#### [Parte del documento]
Giornalisti e rapporti plurimi

C’è una singolare crociata del Giornale di Sicilia per il rispetto del contratto di lavoro dei giornalisti, anzi per il rispetto di un articolo in particolare, il numero otto, che riguarda i cosiddetti “rapporti plurimi” (niente a che fare col sesso). L’articolo in questione recita nella sua parte finale:

… In ogni caso il giornalista non potrà assumere incarichi in contrasto con gli interessi morali e materiali dell’azienda alla quale appartiene.

E quali sono questi incarichi che arrivano a intaccare gli interessi morali e materiali dell’amorevole azienda mamma, mammella e chioccia? Si chiamano collaborazioni e rappresentano la principale (o spesso unica) forma di guadagno per centinaia di giovani giornalisti che non hanno un’assunzione.

Funziona così: siccome un articolo il GdS lo paga due, tre o quattro euro, il povero collaboratore si fa un mazzo così per arrivare a pubblicarne – quando è bravo e benvoluto – una decina ogni due settimane e per raggranellare i suoi ottanta euro mensili lordi. Va da sé che il medesimo collaboratore non campa d’aria ed è lecito che abbia lo stesso appetito di un caporedattore o di un direttore: deve mangiare pure lui, magari non le aragoste appena arrivate da Mazara, ma un piatto di pasta e un panino al giorno gli devono essere concessi. Diciamo che, se non esagera, se la cava con una spesa di centocinquanta euro al mese. Soldi che bastano – è bene ricordarlo –  soltanto per un panino e un piatto di pasta. Roba da “Boccone del povero”.

Gli euro pagati dal Giornale di Sicilia coprono appena il cinquanta per cento delle spese vitali.

Il collaboratore è quindi costretto a intensificare le sue collaborazioni. E mica può andarsele a cercare in giro per il mondo o nei grandi gruppi editoriali. Lui non è (ancora) una grande firma, deve farsi le ossa con le realtà locali.
Se è fortunato riesce a inserirsi in altre redazioni, di mensili e siti web, che lo pagano e gli consentono di raggiungere i famosi centocinquanta euro del minimo vitale.

Bene, sapete cosa fa il Giornale di Sicilia?

Diffida il collaboratore, in virtù del contratto di lavoro, a scegliere:  il GdS o il mensile,  ottanta miseri euro al mese o pussa via.

#### [Dati raccolti]
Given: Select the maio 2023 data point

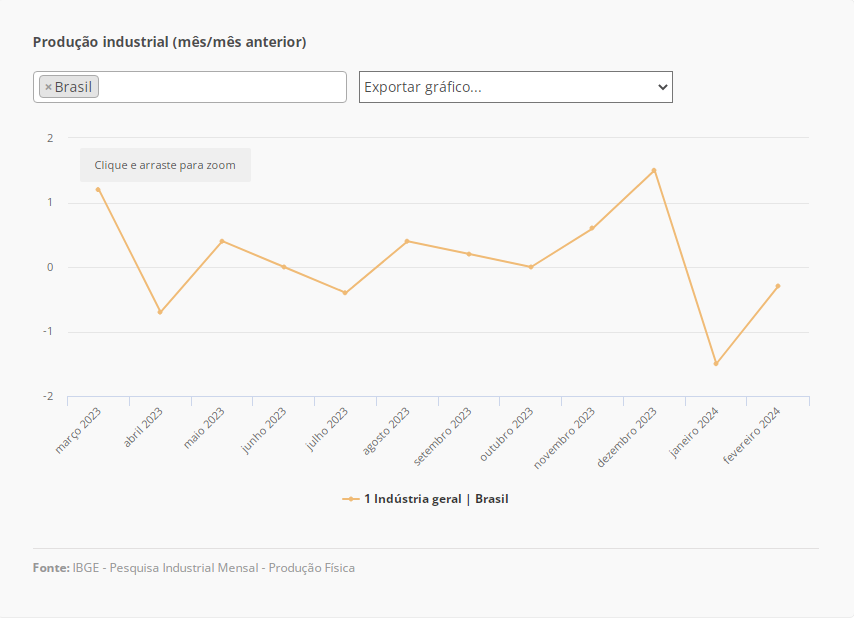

#### [Lavoro da svolgere]
1. Secondo il testo sui giornalisti e i rapporti plurimi, quale articolo del contratto di lavoro tratta i "rapporti plurimi"?
2. Riprendi il testo sui giornalisti e i rapporti plurimi e prosegui dopo la sua ultima frase.

#### [Ecco le risposte]
1. L'articolo numero otto.

2.
In tal modo il collaboratore si ritrova, come si dice, cornuto e bastonato: viene trattato come un giornalista assunto a tempo indeterminato pur non essendolo; gli viene caricato sul groppone un dovere che non corrisponde a un diritto che lo ripaghi adeguatamente.

L’enormità dell’ingiustizia è talmente palese che non servono sommi sindacalisti o giuslavoristi blasonati per dirimere la questione. Ci vogliono soltanto un Ordine dei giornalisti  e un’Associazione della stampa che capiscano che questa da oggi è la loro missione principale: tutelare i deboli, schierarsi in modo chiaro ed efficace, mettere in coda le beghe da cortile e agire su tutti i fronti. Su quello sindacale, su quello politico e su quello giudiziario.

Il contratto di lavoro non è stato scritto per affamare la gente, ma per evitare le ingiustizie.

Pubblicato da

Gery Palazzotto

Palermo. Classe 1963. Sei-sette vite vissute sempre sbagliando da solo. Sportivo nonostante tutto.

13 commenti su “Giornalisti e rapporti plurimi”

  1. Trappola bieca che a Palermo non è in uso solo al GdS. Lo fanno anche altre testate, sebbene in misura minore, e il ricattuccio è riservato soltanto alle firme migliori, per non farle volare via verso altre testate.

  2. Che dire dopo quest’analisi impeccabile e accecante (di dolore) della realtà che riguarda chi svolge con abnegazione ( e senso fortissimo del masochismo) questa professione dalle nostre parti?
    Niente…solo Grazie a Gery per la divulgazione.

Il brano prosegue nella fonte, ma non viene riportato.